### Okuma parçası
----------------
Ortaçağ gelirken beraberinde kurallar ve kısıtlamaları da getirdi. Seks, her şeyin makbul olduğu klasik dönemde gayet ölçüsüzce yapılabilirken, Ortaçağ’da ahlaksız bir davranış haline geldi. Bu durumun sorumlularından biri de Aziz Augustinus’tu. Hedonist ve keyfine düşkün bir gençlik geçirdikten sonra Augustinus, M.S. 387’de Hıristiyanlığa geçmiş en etkili ilahiyatçılardan biri olmuştur. Yazdıklarıyla Batı Hıristiyanlığı ve felsefesinin geleceğini etkilemiş, her şeyden öte ‘ilk günah’ kavramını ortaya atmıştır. Katı kurallarıyla adeta dinin kaderini belirlemiştir. Büyük bir çağın sonunda temelleri atılan bu kurallar, bir sonraki çağın doğuşunda belirleyici rol üstlenmiştir. İnsanlar suçluluğu ve suçluluktan zevk almayı öğrenmiştir.
----------------
### Alıntılanan öğeler

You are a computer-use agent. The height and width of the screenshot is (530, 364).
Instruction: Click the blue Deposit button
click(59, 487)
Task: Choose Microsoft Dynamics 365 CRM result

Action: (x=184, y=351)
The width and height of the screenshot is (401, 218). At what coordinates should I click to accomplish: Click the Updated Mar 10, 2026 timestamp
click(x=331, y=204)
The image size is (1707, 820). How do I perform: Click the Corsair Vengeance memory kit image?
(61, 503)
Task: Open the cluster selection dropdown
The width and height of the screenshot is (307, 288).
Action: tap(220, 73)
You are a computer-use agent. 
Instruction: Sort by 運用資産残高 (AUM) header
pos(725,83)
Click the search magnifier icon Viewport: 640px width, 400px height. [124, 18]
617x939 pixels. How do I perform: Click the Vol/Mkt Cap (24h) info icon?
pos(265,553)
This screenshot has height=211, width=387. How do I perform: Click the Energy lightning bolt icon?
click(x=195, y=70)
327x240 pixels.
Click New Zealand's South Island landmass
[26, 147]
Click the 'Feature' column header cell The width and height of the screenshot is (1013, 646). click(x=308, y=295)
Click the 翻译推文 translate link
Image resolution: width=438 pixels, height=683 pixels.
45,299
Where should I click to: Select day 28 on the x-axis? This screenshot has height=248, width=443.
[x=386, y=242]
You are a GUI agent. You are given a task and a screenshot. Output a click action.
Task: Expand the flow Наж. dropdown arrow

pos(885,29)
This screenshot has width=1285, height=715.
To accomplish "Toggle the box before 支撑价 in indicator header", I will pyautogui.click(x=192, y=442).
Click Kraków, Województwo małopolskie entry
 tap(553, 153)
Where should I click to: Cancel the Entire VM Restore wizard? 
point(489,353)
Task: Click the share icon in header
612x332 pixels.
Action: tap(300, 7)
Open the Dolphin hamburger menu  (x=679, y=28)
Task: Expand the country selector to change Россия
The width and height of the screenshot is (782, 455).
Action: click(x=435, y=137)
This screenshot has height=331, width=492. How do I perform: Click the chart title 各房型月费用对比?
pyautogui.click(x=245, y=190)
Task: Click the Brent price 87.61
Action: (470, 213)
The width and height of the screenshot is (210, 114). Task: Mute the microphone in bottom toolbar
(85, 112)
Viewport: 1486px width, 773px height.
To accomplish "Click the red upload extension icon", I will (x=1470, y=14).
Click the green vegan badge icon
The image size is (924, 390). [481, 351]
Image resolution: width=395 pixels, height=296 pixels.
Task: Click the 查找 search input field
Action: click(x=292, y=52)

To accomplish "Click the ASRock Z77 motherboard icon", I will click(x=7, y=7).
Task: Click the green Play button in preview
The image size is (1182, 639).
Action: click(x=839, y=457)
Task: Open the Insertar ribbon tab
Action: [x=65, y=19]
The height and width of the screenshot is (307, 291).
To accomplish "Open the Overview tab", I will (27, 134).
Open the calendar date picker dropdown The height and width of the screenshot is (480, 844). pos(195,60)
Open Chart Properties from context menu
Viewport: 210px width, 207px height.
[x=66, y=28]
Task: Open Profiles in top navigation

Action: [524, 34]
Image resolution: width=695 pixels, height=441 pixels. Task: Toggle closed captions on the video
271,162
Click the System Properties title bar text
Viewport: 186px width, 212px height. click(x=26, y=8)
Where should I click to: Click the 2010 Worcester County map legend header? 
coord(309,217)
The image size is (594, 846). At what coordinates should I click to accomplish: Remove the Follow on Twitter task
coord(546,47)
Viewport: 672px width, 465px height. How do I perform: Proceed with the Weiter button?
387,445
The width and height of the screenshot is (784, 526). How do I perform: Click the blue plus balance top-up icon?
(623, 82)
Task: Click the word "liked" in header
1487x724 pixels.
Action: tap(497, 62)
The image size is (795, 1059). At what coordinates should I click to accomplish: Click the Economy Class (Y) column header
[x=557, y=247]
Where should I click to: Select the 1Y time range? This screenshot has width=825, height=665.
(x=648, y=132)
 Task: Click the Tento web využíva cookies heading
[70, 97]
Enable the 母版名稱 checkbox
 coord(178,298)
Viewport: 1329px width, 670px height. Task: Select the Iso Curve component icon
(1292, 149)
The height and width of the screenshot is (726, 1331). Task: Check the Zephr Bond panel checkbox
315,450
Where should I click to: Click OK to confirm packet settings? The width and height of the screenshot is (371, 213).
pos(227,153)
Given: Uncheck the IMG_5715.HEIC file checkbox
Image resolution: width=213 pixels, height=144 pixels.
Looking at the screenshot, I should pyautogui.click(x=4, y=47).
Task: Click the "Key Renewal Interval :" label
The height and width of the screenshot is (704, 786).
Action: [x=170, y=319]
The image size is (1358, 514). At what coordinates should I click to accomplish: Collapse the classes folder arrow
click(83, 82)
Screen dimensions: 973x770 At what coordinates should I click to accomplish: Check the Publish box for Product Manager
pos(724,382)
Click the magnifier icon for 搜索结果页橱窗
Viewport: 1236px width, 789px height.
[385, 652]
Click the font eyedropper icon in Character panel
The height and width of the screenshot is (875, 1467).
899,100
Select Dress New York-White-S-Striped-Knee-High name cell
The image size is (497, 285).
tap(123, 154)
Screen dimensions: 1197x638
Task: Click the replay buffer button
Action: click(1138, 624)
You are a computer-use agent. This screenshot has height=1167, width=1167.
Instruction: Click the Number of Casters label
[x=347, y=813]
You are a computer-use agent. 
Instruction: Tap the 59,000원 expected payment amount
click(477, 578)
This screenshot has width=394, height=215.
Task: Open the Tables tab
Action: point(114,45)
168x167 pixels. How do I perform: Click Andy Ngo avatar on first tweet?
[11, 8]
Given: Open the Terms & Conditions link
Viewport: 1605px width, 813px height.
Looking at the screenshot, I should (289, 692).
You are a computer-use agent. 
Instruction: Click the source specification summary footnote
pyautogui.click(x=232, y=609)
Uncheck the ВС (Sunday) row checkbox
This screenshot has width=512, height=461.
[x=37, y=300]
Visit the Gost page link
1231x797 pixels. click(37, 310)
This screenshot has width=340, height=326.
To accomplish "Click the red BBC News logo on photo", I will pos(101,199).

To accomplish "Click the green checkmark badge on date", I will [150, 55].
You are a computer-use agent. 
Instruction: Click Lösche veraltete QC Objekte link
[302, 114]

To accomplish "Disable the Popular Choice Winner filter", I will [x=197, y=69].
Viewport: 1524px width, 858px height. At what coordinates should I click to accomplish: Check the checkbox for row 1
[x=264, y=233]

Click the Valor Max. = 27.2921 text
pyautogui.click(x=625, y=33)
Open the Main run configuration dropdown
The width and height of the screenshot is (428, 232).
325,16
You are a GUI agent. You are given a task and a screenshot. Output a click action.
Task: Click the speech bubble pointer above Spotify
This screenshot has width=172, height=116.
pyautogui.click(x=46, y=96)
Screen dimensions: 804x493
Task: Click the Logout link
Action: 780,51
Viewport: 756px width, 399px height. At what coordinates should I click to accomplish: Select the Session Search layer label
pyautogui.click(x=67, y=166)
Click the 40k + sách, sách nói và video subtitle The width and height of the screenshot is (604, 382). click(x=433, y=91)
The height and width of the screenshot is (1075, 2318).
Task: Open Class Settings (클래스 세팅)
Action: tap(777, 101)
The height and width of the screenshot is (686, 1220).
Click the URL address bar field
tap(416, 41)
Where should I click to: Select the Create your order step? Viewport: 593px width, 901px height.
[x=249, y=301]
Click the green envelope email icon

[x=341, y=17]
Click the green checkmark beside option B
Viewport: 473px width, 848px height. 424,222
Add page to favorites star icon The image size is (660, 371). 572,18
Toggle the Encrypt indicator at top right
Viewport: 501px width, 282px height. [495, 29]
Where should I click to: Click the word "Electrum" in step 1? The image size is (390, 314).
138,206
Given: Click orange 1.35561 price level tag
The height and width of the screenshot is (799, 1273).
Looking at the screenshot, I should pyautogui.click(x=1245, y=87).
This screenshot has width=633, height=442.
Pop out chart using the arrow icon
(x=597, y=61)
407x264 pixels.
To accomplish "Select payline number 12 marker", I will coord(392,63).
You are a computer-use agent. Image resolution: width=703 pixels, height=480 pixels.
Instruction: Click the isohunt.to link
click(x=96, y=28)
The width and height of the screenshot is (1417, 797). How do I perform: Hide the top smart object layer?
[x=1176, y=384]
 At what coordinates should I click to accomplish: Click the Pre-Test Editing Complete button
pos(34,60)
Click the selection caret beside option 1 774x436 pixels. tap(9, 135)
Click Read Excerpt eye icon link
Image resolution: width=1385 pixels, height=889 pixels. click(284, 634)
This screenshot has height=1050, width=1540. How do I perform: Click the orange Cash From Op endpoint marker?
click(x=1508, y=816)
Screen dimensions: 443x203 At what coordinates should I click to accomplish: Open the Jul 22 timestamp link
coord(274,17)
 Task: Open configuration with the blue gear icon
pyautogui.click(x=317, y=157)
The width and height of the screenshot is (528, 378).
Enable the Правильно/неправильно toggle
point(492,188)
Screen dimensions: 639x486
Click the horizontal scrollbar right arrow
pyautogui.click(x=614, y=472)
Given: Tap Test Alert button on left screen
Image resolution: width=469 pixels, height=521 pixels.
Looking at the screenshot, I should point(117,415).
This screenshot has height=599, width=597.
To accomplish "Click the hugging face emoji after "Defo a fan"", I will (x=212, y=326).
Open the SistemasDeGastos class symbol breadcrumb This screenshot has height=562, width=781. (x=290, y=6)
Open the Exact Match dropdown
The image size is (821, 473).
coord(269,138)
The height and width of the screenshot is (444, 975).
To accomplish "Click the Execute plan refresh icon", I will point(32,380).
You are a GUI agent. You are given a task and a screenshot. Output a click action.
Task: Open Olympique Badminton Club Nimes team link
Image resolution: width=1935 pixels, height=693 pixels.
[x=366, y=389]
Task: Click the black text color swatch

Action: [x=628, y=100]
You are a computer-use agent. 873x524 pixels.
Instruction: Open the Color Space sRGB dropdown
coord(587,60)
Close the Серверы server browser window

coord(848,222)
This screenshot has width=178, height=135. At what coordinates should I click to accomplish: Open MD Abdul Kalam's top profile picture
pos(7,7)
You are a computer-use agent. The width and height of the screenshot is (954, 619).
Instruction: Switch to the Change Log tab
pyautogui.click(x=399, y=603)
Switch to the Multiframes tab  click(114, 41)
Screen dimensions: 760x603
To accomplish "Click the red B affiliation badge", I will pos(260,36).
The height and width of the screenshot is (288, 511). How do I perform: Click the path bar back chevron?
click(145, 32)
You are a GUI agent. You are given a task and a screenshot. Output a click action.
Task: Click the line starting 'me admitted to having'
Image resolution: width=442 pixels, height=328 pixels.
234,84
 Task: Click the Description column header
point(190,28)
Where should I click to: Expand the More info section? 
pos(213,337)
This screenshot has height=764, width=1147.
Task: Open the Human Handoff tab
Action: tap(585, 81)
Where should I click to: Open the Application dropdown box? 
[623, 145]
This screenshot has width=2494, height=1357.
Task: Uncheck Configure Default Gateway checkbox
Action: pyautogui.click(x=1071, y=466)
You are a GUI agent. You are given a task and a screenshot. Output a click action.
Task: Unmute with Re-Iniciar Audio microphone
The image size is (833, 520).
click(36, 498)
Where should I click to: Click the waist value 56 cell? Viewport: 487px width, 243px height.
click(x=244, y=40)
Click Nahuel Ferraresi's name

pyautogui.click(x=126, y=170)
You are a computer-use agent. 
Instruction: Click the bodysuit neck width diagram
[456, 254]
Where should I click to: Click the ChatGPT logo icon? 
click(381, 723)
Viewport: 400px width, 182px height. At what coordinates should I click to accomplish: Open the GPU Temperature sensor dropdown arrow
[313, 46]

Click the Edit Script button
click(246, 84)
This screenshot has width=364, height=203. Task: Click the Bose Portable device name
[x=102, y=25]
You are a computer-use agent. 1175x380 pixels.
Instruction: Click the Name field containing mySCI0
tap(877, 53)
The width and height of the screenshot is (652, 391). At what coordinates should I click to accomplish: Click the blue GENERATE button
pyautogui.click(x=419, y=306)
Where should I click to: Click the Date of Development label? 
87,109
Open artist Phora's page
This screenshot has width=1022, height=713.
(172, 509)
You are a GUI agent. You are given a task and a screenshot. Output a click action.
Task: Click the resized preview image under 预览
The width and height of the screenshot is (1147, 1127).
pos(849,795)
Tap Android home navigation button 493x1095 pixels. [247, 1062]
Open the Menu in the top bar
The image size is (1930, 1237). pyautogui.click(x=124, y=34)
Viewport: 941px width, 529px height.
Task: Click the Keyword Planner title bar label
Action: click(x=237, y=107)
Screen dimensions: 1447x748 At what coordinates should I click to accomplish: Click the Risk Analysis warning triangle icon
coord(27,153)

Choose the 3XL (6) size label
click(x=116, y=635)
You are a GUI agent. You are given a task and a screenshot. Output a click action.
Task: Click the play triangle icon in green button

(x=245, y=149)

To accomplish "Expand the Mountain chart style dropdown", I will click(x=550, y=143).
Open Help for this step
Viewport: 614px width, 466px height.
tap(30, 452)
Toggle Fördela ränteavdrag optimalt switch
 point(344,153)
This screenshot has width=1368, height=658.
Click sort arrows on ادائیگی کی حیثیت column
----------------
### Yapılacak iş
Ortaçağ'ın getirdiği kısıtlamaları ve Aziz Augustinus'u anlatan yukarıdaki okuma parçasını baştan sona, hiçbir kelimesini değiştirmeden yeniden yazın.

### Tamamlanan görev
Ortaçağ gelirken beraberinde kurallar ve kısıtlamaları da getirdi. Seks, her şeyin makbul olduğu klasik dönemde gayet ölçüsüzce yapılabilirken, Ortaçağ’da ahlaksız bir davranış haline geldi. Bu durumun sorumlularından biri de Aziz Augustinus’tu. Hedonist ve keyfine düşkün bir gençlik geçirdikten sonra Augustinus, M.S. 387’de Hıristiyanlığa geçmiş en etkili ilahiyatçılardan biri olmuştur. Yazdıklarıyla Batı Hıristiyanlığı ve felsefesinin geleceğini etkilemiş, her şeyden öte ‘ilk günah’ kavramını ortaya atmıştır. Katı kurallarıyla adeta dinin kaderini belirlemiştir. Büyük bir çağın sonunda temelleri atılan bu kurallar, bir sonraki çağın doğuşunda belirleyici rol üstlenmiştir. İnsanlar suçluluğu ve suçluluktan zevk almayı öğrenmiştir.